• **Required action**: Go through each line of the entries below and tally those containing the string "will"; give only the total.

Dataset content START

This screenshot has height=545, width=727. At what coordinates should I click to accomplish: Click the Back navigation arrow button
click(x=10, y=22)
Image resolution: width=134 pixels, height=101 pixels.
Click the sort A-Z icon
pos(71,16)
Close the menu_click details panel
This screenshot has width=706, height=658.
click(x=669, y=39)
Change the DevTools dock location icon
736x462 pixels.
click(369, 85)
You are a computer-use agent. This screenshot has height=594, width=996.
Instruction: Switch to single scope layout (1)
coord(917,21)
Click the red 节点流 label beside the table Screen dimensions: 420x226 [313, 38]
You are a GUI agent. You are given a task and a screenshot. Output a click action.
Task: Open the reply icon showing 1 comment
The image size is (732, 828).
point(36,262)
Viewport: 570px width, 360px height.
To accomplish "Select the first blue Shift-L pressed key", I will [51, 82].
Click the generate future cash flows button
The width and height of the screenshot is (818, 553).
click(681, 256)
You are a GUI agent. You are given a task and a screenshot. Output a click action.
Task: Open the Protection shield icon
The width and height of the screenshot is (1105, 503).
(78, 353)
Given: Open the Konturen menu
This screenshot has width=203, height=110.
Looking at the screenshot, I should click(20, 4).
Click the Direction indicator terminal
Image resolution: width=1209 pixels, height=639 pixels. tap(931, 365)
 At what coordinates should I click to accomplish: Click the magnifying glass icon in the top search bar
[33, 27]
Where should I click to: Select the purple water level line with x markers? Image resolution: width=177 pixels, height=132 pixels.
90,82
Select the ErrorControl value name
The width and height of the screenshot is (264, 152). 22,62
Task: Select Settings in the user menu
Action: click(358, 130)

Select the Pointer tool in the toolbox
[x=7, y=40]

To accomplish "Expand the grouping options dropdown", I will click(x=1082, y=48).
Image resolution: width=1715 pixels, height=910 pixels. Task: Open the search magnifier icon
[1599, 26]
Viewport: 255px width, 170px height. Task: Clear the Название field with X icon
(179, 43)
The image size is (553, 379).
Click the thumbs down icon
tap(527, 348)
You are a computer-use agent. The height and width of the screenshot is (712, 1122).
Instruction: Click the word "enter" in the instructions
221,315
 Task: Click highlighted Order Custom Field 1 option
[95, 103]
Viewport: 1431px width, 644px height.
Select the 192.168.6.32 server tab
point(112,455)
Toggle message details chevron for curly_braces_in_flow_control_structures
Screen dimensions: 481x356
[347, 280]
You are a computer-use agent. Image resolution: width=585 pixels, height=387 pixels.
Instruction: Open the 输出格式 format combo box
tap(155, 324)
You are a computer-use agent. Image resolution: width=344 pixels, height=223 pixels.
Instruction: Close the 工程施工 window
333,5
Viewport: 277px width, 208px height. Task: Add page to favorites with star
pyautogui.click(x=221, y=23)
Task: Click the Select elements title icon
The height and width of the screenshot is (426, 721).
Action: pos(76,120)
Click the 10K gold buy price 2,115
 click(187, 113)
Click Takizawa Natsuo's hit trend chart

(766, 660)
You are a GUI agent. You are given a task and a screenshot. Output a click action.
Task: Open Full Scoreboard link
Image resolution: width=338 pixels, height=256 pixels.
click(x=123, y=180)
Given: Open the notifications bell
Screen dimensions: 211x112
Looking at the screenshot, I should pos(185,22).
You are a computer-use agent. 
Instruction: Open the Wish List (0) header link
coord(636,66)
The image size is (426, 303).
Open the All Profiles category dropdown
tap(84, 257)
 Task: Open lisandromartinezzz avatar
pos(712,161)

Dataset content END

• **Exercise answer**: 2